ACMA takes 2GB’s Ray Hadley to task over rule breach

ACMA takes 2GB’s Ray Hadley to task over rule breach

The Australian Communications and Media Authority (ACMA) has ruled against 2GB's The Ray Hadley Morning Show over a code of practice breach for failing to ensure that factual material was reasonably supportable as accurate in a report.

The reprimand relates to the airing of an inaccurate story from The Daily Telegraph about a hospitality program for school children visiting Parliament House.

The broadcast, aired in June last year, claimed that children visiting Canberra’s political HQ would no longer be offered fruit snacks and bottles of water due to budget cuts.

However, before 2GB broadcast the claim, the then Federal Treasurer, Wayne Swan, released a media statement contradicting that newspaper article. Although Hadley referred to Swan’s media statement in the course of the broadcast, he also described Swan as dishonest.
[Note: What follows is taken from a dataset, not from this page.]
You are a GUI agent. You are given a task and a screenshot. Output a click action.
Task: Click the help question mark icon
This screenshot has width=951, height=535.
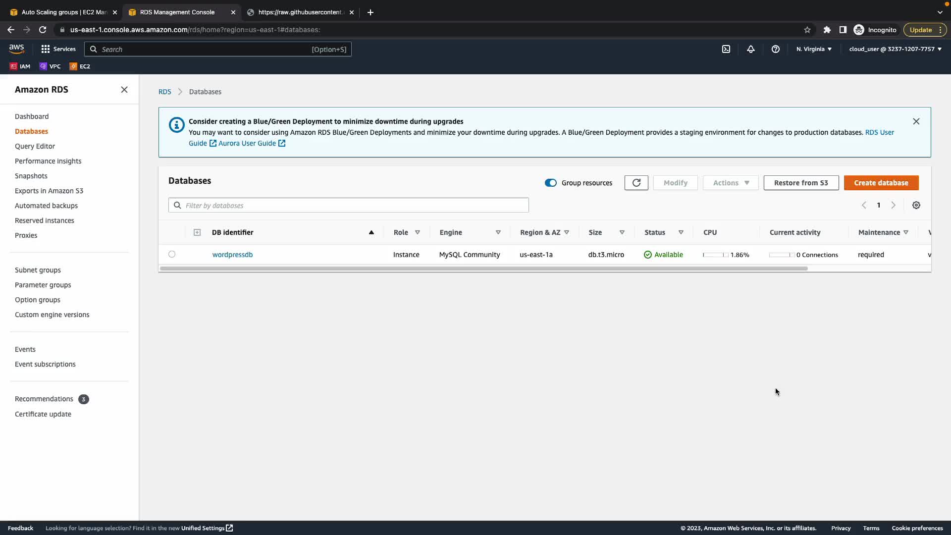click(776, 49)
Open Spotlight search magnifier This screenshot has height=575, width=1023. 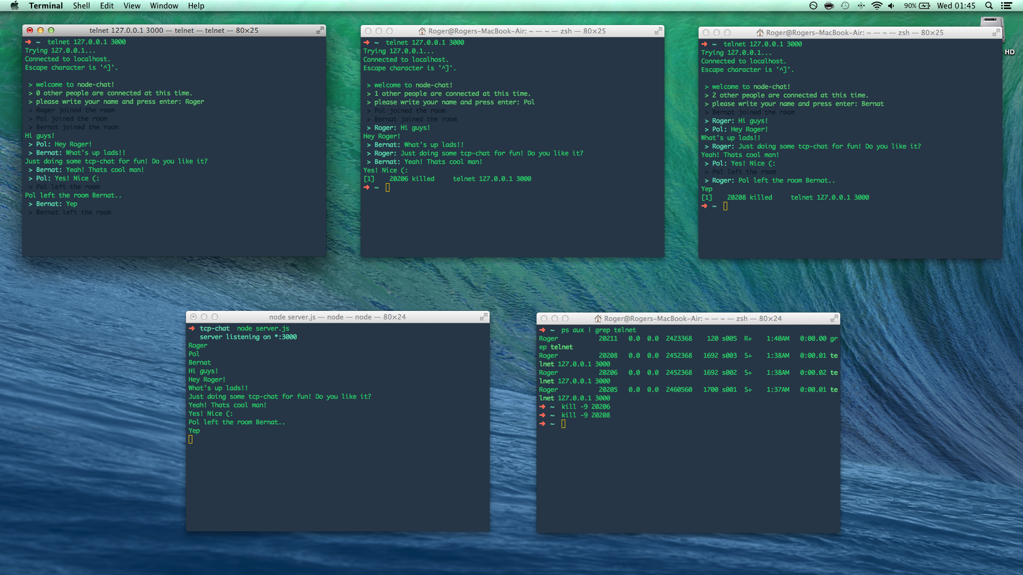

ACMA found that 2GB had not used reasonable efforts to ensure that the factual material broadcast was reasonably supportable as accurate.

It noted that "reference to a current mainstream media source will in many (if not most) situations be indicative of a broadcaster's reasonable efforts to ensure that factual material is reasonably supportable as accurate/”

2GB submitted that any inaccuracy was corrected in later broadcasts in which Hadley made clear that the hospitality program cuts would not go ahead.

However, the ACMA determined that these later broadcasts were not corrections as they did not clearly acknowledge that the original statement was incorrect.